● WORK ITEM
The required output is the exact run of lines below that opens at the line with "Food selection (29, 391)" and closes at the line with "Çerez Politikası (185, 2560)".

● Dataset entries
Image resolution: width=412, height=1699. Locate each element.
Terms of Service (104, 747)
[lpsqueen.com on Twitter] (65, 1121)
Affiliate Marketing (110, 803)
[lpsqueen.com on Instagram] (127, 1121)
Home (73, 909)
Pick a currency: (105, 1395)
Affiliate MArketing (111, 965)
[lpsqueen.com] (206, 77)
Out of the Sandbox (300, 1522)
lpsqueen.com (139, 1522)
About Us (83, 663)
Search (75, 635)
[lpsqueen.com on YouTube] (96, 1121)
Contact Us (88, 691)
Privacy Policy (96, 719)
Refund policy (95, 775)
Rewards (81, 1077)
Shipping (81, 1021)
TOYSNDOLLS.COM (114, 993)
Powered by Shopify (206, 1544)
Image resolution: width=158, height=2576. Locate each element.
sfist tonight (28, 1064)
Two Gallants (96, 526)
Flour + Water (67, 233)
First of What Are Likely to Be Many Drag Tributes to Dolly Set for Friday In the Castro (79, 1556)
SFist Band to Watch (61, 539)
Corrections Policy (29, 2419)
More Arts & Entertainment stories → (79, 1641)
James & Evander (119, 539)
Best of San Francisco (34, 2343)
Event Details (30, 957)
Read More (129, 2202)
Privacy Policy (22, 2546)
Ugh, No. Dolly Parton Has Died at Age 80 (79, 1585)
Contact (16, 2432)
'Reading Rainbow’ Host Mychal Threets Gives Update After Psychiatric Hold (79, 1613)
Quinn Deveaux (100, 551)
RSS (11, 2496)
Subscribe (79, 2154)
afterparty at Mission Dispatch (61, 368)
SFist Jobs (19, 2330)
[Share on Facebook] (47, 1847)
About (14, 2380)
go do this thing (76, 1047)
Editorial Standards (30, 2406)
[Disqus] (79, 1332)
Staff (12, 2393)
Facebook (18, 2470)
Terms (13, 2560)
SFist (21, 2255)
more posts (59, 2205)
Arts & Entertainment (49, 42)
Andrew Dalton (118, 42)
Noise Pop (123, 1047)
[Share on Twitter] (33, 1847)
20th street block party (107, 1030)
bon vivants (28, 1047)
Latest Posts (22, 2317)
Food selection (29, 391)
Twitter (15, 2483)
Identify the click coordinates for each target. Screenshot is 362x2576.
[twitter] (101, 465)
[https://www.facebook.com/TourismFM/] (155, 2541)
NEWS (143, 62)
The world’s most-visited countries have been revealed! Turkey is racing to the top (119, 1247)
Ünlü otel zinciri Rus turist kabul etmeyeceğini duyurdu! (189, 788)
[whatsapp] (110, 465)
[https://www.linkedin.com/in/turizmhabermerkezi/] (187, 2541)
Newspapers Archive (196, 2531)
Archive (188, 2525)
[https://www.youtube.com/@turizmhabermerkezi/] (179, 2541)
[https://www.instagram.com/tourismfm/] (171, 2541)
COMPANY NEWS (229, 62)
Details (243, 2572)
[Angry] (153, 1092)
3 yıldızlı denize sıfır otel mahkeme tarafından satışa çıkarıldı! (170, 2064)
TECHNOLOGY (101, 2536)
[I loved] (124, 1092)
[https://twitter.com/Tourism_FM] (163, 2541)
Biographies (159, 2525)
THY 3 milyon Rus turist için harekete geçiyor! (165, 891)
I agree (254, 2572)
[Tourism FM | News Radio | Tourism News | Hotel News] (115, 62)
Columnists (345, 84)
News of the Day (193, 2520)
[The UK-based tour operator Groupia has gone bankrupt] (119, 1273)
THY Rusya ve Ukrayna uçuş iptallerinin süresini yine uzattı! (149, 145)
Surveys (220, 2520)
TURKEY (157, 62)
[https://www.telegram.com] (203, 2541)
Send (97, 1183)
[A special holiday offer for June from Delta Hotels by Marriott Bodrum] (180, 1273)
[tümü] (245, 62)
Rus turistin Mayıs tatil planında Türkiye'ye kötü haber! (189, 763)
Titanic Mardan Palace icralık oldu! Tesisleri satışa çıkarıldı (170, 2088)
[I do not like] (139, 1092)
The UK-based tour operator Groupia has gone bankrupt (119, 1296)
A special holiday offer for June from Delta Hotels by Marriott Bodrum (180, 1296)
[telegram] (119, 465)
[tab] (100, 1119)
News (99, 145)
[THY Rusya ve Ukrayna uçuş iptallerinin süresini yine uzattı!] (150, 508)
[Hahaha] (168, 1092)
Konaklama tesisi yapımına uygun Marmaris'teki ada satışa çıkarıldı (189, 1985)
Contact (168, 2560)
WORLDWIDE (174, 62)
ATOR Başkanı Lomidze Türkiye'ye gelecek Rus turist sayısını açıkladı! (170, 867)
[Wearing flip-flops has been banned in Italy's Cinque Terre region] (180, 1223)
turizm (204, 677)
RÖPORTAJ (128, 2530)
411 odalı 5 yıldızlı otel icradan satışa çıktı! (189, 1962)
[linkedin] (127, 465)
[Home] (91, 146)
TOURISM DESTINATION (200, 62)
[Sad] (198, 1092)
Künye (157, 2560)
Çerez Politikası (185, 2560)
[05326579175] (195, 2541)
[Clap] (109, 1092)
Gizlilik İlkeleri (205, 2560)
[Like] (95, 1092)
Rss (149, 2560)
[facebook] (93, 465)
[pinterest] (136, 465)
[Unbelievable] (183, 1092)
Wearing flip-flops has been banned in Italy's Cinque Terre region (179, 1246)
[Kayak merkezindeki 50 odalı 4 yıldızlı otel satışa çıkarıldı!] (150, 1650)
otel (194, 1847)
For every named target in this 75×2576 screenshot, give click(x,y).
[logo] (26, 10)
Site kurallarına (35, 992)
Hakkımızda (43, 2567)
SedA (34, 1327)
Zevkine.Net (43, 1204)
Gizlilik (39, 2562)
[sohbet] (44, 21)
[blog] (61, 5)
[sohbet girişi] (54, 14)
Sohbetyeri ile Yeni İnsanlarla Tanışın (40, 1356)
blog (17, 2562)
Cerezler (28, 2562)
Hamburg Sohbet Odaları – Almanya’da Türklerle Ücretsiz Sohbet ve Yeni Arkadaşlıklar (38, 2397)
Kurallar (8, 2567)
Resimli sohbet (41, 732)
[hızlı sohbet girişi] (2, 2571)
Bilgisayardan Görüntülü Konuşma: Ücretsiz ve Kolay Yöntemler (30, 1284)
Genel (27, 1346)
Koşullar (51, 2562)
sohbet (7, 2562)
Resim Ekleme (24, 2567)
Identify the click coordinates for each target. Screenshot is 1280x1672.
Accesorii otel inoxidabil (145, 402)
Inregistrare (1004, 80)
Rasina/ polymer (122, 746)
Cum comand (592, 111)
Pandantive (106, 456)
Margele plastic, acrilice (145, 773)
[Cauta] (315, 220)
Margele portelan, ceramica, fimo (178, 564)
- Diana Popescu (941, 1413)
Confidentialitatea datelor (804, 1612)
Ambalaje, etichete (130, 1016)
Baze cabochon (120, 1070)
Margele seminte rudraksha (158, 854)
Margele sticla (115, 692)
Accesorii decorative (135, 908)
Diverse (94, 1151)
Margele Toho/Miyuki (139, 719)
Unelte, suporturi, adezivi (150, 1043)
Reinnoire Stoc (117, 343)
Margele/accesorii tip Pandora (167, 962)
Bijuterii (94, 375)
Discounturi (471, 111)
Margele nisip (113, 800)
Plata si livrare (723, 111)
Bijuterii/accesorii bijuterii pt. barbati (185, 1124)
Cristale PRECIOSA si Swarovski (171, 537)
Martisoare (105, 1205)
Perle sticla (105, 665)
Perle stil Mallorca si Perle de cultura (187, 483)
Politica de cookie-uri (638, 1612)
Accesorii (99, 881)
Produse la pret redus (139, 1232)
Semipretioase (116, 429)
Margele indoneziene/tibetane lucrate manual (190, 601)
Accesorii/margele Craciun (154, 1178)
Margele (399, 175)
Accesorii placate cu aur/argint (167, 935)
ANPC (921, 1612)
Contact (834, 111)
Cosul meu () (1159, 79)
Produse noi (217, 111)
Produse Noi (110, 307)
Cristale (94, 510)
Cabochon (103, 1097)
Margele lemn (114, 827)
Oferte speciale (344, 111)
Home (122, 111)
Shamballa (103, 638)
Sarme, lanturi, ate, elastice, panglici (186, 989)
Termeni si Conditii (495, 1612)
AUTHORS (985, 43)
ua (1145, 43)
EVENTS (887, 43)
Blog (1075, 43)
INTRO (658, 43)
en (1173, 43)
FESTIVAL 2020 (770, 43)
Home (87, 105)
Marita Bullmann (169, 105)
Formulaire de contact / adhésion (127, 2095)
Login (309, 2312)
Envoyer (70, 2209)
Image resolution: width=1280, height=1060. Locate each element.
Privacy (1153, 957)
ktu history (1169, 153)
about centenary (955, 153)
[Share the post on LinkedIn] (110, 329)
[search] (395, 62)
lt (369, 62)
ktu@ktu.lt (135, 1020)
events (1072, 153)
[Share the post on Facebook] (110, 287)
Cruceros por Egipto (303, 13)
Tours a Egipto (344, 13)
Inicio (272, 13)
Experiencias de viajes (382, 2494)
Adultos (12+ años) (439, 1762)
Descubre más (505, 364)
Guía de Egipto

● SOLVED EXERCISE
Food selection (29, 391)
Twitter (15, 2483)
Identify the click coordinates for each target. Screenshot is 362x2576.
[twitter] (101, 465)
[https://www.facebook.com/TourismFM/] (155, 2541)
NEWS (143, 62)
The world’s most-visited countries have been revealed! Turkey is racing to the top (119, 1247)
Ünlü otel zinciri Rus turist kabul etmeyeceğini duyurdu! (189, 788)
[whatsapp] (110, 465)
[https://www.linkedin.com/in/turizmhabermerkezi/] (187, 2541)
Newspapers Archive (196, 2531)
Archive (188, 2525)
[https://www.youtube.com/@turizmhabermerkezi/] (179, 2541)
[https://www.instagram.com/tourismfm/] (171, 2541)
COMPANY NEWS (229, 62)
Details (243, 2572)
[Angry] (153, 1092)
3 yıldızlı denize sıfır otel mahkeme tarafından satışa çıkarıldı! (170, 2064)
TECHNOLOGY (101, 2536)
[I loved] (124, 1092)
[https://twitter.com/Tourism_FM] (163, 2541)
Biographies (159, 2525)
THY 3 milyon Rus turist için harekete geçiyor! (165, 891)
I agree (254, 2572)
[Tourism FM | News Radio | Tourism News | Hotel News] (115, 62)
Columnists (345, 84)
News of the Day (193, 2520)
[The UK-based tour operator Groupia has gone bankrupt] (119, 1273)
THY Rusya ve Ukrayna uçuş iptallerinin süresini yine uzattı! (149, 145)
Surveys (220, 2520)
TURKEY (157, 62)
[https://www.telegram.com] (203, 2541)
Send (97, 1183)
[A special holiday offer for June from Delta Hotels by Marriott Bodrum] (180, 1273)
[tümü] (245, 62)
Rus turistin Mayıs tatil planında Türkiye'ye kötü haber! (189, 763)
Titanic Mardan Palace icralık oldu! Tesisleri satışa çıkarıldı (170, 2088)
[I do not like] (139, 1092)
The UK-based tour operator Groupia has gone bankrupt (119, 1296)
A special holiday offer for June from Delta Hotels by Marriott Bodrum (180, 1296)
[telegram] (119, 465)
[tab] (100, 1119)
News (99, 145)
[THY Rusya ve Ukrayna uçuş iptallerinin süresini yine uzattı!] (150, 508)
[Hahaha] (168, 1092)
Konaklama tesisi yapımına uygun Marmaris'teki ada satışa çıkarıldı (189, 1985)
Contact (168, 2560)
WORLDWIDE (174, 62)
ATOR Başkanı Lomidze Türkiye'ye gelecek Rus turist sayısını açıkladı! (170, 867)
[Wearing flip-flops has been banned in Italy's Cinque Terre region] (180, 1223)
turizm (204, 677)
RÖPORTAJ (128, 2530)
411 odalı 5 yıldızlı otel icradan satışa çıktı! (189, 1962)
[linkedin] (127, 465)
[Home] (91, 146)
TOURISM DESTINATION (200, 62)
[Sad] (198, 1092)
Künye (157, 2560)
Çerez Politikası (185, 2560)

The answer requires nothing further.